The weather is getting warmer and warmer every day. I knew this was coming. I have a love hate relationship with florida spring and summer weather. I love going to the beach and swimming by the pool and soaking up the yummy sun rays. but I hate bathing suit season.
because I have never...NEVE...looked good in a bathing suit.
I mean they show off everything!
Loising weight for me has been a struggle.
But I love the water and I want penny to have good self esteem.
So for the past 3 days we have played at the beach and the pool. And I doned a bathing suit.
And we had fun.
Then today happend.
While at the pool a group of girls came in (I would say 11-13) all in their cute little bikini bathing suits. About 5 minutes later another little girl came down with her mom (she looked like she was about 8 or 9) and she was wearing a one peice. As soon as she saw the other girls she smiled jumped in the pool and swam over to them. Now before i continue I must say that 1) this little girl was in now way overweight...but she was not developed like the other girls and 2) I was surprised by how well of a swimmer she was.
The older three girls...ignored her laughed at her called her chunky.
And I watched as she swamm back to the other side of the pool climbed the steps wrapped a towel around her sholders and sat next to her mom.
Her mom hugged her told her she was beautiful and that she was the best daughter ever.
The little girl refused to take the towel off and she and her mother left the pool 10 minutes later.
She wasn't my child.
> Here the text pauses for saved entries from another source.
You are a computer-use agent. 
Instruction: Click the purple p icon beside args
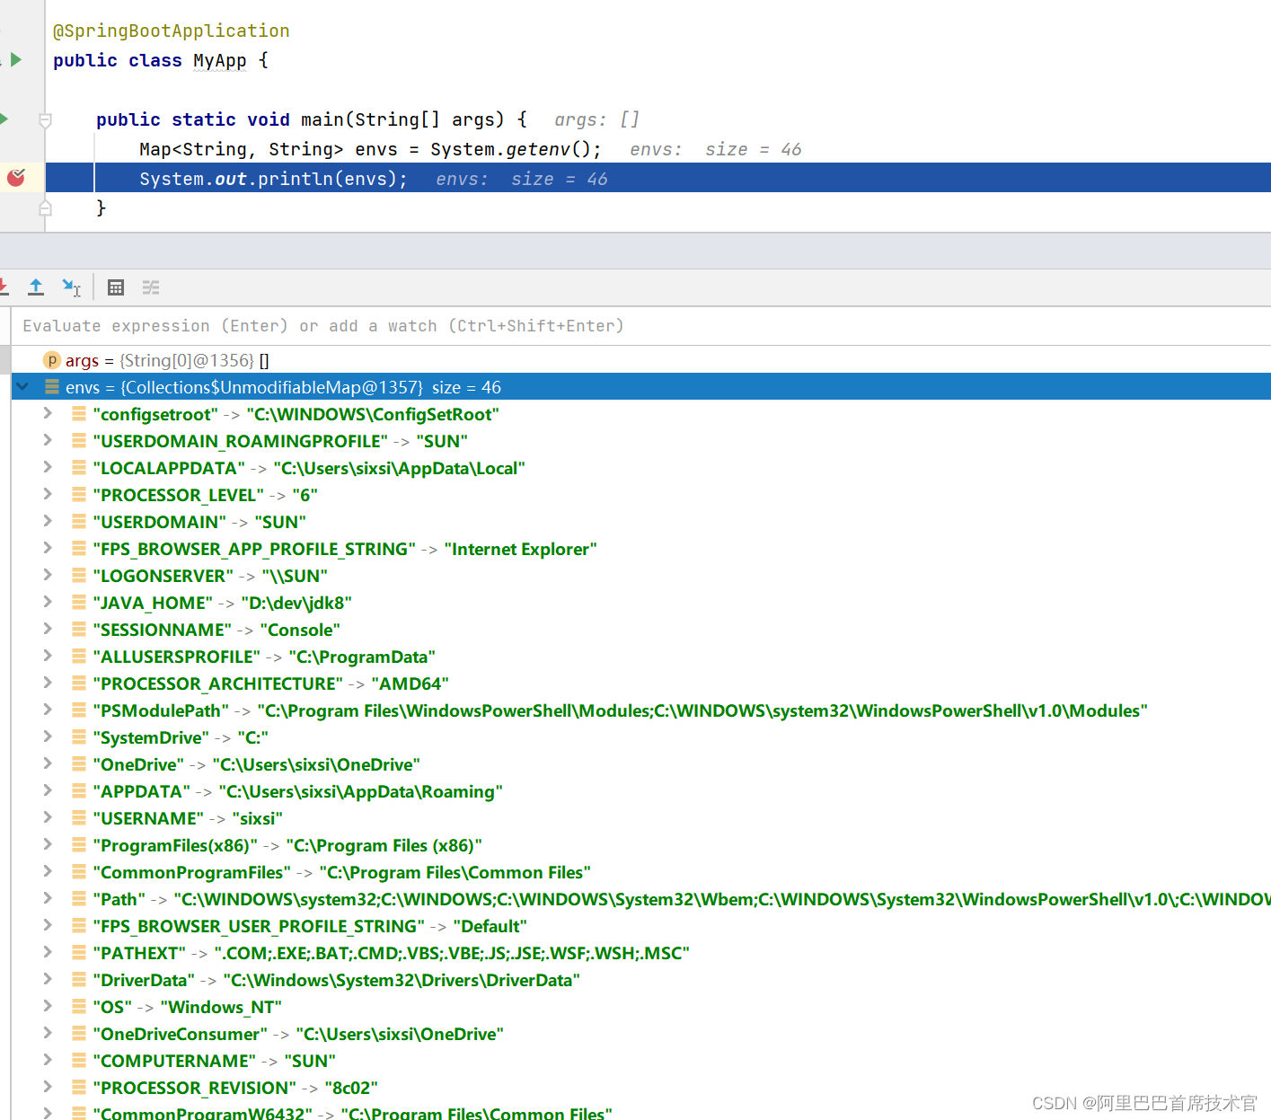click(x=52, y=359)

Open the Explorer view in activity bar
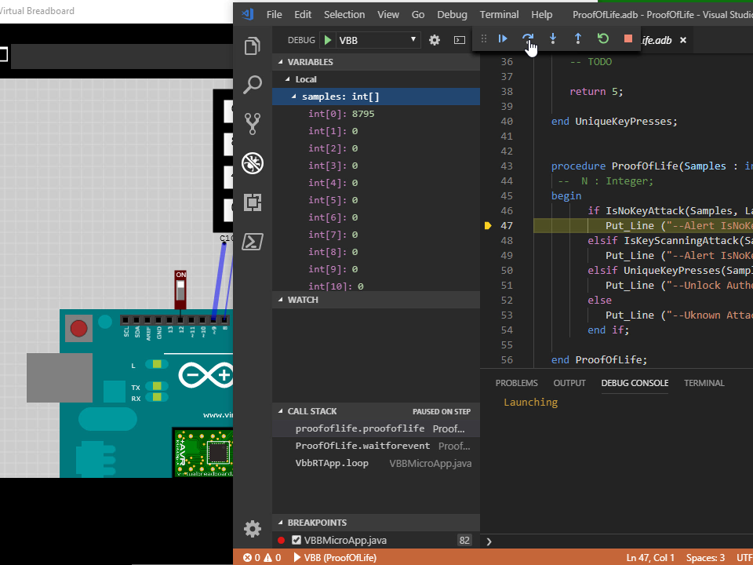pyautogui.click(x=253, y=46)
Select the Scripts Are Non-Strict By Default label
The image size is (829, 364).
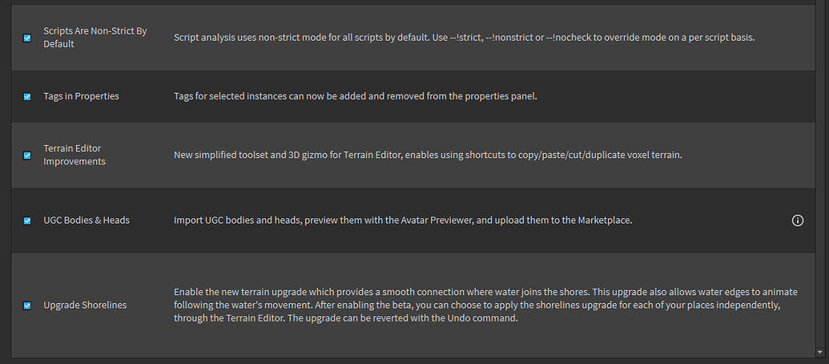95,38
But my heart broke for her. because she was me. And she is me. Still scared of being judged and made fun of for not looking right.
But why did those other little girls think it was ok?
Then Their mothers showed up...and I understood.
because for the next 20 minuets the moms sat on pool chairs drinking wine coolers and chatting back and forth about how much weight a friend of theirs had gained and how annoying it was to go out with her now. When I got out of the pool with penny I heard one of them say "oh my god"
I ignored it...because it couldn't possibly be about me.
Then as we were leaving one of them whisperd (loudly) that poor little girl...hope she doesn't get fat like her mom.
And thats when it hit me.
those little girls...those mean insesitive little girls...were just repeting what they heard mom say and do.
So I have made a promise to myself.
I want my daughter to be happy and healthy. And to not let other people deflate her self image.
And to do that...I have to be happy with myself...and not let others deflate my self image as well.